Many people who bought homes there a few years ago are now selling up and moving to quieter areas so there are bargains to be had in resales.
There is a new British school there but it is only small and has very limited places. It was started by parents who were not happy with the standard of the schooling there.

Regards Veronica


----------



## samtico (Mar 19, 2009)

Veronica said:


> It depends a lot on what you like.
> For me Peyia is not a place I would choose to live as it has grown so much it no longer has the charm of a typical Cypriot village. However for anyone who wants to live among a lot of other ex-pats it is ideal.
> Many people who bought homes there a few years ago are now selling up and moving to quieter areas so there are bargains to be had in resales.
> There is a new British school there but it is only small and has very limited places. It was started by parents who were not happy with the standard of the schooling there.
> ...


Nothing again'st expats as i will be one myself, but would like to live more with the locals as i wants my children to pick up the language quicker, so peyia is out, how about emba what is that like, or is there anywhere else with good schools you can recomend, my mum stays in anavargos.


----------



## Veronica (Apr 5, 2008)

samtico said:


> Nothing again'st expats as i will be one myself, but would like to live more with the locals as i wants my children to pick up the language quicker, so peyia is out, how about emba what is that like, or is there anywhere else with good schools you can recomend, my mum stays in anavargos.

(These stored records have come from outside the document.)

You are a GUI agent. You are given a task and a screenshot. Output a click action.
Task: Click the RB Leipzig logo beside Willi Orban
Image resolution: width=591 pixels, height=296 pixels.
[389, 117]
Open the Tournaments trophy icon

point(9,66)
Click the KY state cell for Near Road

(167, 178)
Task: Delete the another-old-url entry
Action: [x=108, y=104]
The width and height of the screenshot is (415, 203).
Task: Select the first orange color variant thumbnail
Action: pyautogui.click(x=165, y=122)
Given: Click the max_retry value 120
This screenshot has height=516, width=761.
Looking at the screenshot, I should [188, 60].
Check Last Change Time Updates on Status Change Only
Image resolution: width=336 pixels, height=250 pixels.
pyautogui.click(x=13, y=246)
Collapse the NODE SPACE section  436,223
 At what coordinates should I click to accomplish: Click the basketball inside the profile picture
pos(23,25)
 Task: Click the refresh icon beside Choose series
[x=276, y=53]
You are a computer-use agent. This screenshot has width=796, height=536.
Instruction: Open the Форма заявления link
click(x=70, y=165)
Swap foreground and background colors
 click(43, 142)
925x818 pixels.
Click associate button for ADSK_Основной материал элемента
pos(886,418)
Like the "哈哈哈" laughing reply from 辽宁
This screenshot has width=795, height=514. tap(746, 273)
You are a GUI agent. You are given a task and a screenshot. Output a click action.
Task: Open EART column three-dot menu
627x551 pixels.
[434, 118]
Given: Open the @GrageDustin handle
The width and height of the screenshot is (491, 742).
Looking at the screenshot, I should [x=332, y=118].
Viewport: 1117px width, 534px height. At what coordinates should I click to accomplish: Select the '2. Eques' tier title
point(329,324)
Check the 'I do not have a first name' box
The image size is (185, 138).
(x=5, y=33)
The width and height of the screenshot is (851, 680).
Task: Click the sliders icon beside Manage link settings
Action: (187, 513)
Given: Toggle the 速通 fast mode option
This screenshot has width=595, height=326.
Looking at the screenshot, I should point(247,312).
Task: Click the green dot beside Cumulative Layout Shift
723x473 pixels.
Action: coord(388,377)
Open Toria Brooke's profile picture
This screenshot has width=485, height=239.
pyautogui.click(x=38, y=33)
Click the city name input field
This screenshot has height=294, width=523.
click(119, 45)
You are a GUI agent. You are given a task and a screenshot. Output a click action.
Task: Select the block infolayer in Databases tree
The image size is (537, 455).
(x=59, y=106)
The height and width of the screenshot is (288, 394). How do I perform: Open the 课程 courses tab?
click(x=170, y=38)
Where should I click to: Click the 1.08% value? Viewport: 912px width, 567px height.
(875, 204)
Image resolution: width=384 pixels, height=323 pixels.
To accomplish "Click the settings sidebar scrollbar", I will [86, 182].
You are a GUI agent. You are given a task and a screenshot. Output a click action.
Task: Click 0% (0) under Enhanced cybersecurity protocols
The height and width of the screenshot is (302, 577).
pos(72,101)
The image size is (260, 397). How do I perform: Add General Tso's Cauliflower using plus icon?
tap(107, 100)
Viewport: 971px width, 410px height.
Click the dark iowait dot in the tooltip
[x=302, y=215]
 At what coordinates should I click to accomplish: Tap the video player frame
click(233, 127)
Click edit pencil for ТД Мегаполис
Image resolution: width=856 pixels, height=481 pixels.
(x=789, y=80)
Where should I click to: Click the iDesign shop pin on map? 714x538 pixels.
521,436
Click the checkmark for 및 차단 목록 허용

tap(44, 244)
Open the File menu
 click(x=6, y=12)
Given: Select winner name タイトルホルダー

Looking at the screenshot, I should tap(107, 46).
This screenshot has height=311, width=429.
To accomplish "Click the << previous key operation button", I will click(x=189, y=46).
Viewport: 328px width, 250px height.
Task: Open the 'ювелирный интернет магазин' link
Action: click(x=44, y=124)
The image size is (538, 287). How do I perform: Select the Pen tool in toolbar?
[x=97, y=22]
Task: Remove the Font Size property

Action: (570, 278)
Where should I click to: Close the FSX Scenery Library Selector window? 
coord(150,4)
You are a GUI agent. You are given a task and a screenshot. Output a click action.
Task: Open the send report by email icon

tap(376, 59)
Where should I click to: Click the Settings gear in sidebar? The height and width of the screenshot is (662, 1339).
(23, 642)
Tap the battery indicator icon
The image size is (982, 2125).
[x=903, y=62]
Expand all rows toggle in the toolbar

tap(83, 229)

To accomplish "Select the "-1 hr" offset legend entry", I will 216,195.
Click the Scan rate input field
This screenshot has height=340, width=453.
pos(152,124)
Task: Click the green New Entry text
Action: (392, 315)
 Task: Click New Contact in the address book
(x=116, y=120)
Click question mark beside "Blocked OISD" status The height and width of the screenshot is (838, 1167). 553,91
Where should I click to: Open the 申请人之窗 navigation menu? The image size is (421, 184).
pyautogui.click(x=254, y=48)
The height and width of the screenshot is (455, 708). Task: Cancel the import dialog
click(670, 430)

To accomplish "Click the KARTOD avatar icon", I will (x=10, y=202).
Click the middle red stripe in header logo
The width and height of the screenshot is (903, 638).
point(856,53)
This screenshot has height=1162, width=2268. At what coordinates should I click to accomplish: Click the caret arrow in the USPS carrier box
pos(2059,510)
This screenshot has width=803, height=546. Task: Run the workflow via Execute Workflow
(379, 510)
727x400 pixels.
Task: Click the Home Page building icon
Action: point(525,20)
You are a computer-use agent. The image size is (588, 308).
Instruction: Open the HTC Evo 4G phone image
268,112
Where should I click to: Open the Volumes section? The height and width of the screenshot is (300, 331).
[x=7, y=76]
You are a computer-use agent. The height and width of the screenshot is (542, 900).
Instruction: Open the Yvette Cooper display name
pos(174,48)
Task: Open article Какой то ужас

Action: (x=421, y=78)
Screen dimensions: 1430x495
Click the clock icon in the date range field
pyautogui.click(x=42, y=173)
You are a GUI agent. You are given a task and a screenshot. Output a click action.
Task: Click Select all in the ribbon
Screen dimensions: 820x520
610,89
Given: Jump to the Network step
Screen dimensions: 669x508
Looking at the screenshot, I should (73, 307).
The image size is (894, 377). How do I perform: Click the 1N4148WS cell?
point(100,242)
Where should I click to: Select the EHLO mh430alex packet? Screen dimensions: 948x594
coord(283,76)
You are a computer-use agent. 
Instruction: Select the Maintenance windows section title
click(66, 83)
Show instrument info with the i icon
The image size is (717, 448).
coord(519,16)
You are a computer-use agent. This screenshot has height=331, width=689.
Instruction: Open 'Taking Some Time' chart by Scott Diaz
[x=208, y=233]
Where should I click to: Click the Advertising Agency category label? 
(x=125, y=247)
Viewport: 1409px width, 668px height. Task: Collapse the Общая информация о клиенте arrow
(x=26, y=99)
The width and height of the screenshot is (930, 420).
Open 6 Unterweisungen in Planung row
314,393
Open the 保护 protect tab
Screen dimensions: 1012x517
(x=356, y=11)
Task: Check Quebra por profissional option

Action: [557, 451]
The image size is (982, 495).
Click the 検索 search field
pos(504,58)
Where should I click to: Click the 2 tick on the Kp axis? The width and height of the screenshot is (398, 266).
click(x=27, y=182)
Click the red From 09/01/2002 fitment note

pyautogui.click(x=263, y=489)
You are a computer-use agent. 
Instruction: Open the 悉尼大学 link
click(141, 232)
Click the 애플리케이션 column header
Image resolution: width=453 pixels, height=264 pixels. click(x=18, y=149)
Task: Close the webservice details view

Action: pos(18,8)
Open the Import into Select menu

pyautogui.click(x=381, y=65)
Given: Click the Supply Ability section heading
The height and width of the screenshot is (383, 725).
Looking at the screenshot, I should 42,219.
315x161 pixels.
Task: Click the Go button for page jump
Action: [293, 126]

As I have said before Anavargos has some very good schools and also Konia which is very close to Anavargos has a school which is highly spoken about.
If you don't want to live too close to Mum then Emba is certainly less British than Peyia. I don't know anything about the schools there though.


----------



## grumpy (Nov 10, 2007)

The Cypriot school in Emba (Gymnasium) has a very good reputation, however much of it depends upon how your children adapt to the changes. There are also a number of small private schools nearby which may suit your children better.


----------